Weyl-Gauging and Conformal Invariance

TL;DR

This paper explores the relationship between scale, Weyl, and conformal invariance in curved space, providing criteria for conformal invariance and linking Weyl anomalies to central extensions.

Contribution

It establishes a precise connection between Weyl-gauging and curvature coupling, offering a systematic way to identify conformally invariant actions and improved energy-momentum tensors.

Findings

Classifies actions where Weyl-gauging equals curvature coupling.

Provides an algebraic criterion for conformal invariance.

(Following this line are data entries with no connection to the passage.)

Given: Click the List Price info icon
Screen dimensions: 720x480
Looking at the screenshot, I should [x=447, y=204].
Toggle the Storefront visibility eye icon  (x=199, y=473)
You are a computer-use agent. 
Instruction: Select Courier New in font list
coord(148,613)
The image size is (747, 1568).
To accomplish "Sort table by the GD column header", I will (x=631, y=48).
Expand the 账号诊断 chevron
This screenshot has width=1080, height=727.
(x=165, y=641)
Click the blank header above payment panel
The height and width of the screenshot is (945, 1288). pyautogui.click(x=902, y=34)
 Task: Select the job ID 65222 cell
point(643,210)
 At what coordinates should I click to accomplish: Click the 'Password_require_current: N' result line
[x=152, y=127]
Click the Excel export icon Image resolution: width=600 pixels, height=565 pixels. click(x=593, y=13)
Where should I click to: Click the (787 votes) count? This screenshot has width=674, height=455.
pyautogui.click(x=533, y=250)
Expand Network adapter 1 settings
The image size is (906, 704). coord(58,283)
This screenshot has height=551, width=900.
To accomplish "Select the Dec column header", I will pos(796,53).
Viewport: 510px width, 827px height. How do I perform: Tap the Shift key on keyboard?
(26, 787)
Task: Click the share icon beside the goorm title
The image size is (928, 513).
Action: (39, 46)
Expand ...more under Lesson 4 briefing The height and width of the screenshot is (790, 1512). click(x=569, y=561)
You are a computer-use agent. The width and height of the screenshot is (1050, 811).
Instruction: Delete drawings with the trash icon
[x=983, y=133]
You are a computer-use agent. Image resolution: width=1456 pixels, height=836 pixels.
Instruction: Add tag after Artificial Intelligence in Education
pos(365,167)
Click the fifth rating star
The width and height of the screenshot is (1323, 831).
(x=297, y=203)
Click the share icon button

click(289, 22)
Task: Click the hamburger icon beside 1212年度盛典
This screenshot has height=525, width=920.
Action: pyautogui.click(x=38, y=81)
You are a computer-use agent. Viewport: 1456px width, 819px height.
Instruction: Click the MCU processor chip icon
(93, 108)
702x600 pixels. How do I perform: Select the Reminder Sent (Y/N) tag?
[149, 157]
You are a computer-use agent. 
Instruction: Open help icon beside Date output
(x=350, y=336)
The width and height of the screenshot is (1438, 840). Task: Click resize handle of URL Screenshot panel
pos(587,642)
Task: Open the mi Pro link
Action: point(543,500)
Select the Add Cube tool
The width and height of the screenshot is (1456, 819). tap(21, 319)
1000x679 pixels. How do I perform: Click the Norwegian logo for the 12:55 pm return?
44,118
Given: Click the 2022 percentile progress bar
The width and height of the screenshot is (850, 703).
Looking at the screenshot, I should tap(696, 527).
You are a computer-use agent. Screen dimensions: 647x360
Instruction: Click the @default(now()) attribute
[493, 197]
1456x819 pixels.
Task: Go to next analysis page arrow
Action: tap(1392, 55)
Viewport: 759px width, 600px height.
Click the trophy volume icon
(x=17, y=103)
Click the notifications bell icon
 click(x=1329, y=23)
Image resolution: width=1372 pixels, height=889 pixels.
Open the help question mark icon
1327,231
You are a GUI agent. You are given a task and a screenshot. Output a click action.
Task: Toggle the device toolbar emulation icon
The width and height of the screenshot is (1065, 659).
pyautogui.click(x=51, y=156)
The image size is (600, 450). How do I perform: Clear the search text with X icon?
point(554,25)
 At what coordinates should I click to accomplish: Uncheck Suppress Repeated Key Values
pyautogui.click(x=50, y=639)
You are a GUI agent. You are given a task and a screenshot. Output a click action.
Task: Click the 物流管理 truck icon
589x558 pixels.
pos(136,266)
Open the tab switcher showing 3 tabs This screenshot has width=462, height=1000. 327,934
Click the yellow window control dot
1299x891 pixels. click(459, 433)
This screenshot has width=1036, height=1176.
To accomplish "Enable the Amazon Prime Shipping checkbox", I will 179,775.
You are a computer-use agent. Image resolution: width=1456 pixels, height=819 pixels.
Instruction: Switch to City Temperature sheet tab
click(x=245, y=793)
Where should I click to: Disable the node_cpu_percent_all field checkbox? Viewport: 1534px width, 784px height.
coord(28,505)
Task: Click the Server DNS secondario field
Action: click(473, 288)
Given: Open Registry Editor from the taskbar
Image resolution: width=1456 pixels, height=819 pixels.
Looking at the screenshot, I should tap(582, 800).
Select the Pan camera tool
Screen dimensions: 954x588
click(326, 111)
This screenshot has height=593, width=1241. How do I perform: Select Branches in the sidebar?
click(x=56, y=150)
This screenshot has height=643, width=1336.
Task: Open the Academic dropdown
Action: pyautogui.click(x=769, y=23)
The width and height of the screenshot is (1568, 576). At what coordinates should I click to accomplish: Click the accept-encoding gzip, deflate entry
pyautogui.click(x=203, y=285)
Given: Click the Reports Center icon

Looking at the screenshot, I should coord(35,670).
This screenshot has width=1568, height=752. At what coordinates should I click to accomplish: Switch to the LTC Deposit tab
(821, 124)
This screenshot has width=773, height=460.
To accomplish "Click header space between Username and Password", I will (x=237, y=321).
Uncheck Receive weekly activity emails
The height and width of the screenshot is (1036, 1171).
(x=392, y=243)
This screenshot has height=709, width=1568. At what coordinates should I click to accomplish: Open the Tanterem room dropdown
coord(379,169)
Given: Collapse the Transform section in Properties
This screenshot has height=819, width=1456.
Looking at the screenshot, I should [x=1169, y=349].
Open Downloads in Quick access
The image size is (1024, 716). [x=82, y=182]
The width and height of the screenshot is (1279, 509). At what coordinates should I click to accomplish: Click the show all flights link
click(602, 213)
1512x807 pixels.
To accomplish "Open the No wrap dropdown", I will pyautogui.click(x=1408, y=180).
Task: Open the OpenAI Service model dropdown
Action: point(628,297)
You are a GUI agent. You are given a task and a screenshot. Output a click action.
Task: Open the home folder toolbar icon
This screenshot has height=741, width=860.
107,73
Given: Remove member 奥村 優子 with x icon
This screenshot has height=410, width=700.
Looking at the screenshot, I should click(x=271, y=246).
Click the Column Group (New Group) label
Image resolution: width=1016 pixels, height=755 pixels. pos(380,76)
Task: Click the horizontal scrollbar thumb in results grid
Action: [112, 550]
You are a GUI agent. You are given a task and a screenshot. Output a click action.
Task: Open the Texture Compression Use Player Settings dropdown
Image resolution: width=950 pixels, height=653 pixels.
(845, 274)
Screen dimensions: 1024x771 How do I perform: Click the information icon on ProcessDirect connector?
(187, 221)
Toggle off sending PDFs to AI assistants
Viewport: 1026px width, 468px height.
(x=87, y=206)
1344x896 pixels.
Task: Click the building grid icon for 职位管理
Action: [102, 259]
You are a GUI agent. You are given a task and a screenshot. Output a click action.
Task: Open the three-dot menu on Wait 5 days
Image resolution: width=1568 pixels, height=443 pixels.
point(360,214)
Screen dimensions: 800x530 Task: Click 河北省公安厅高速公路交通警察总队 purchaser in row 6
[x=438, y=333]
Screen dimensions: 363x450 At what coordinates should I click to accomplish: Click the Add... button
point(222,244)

Connects Weyl anomalies with central extensions in 2D.

Abstract

Scale-invariant actions in arbitrary dimensions are investigated in curved space to clarify the relation between scale-, Weyl- and conformal invariance on the classical level. The global Weyl-group is gauged. Then the class of actions is determined for which Weyl-gauging may be replaced by a suitable coupling to the curvature (Ricci gauging). It is shown that this class is exactly the class of actions which are conformally invariant in flat space. The procedure yields a simple algebraic criterion for conformal invariance and produces the improved energy-momentum tensor in conformally invariant theories in a systematic way. It also provides a simple and fundamental connection between Weyl-anomalies and central extensions in two dimensions. In particular, the subset of scale-invariant Lagrangians for fields of arbitrary spin, in any dimension, which are conformally invariant is given. An example of a quadratic action for which scale-invariance does not imply conformal invariance is constructed.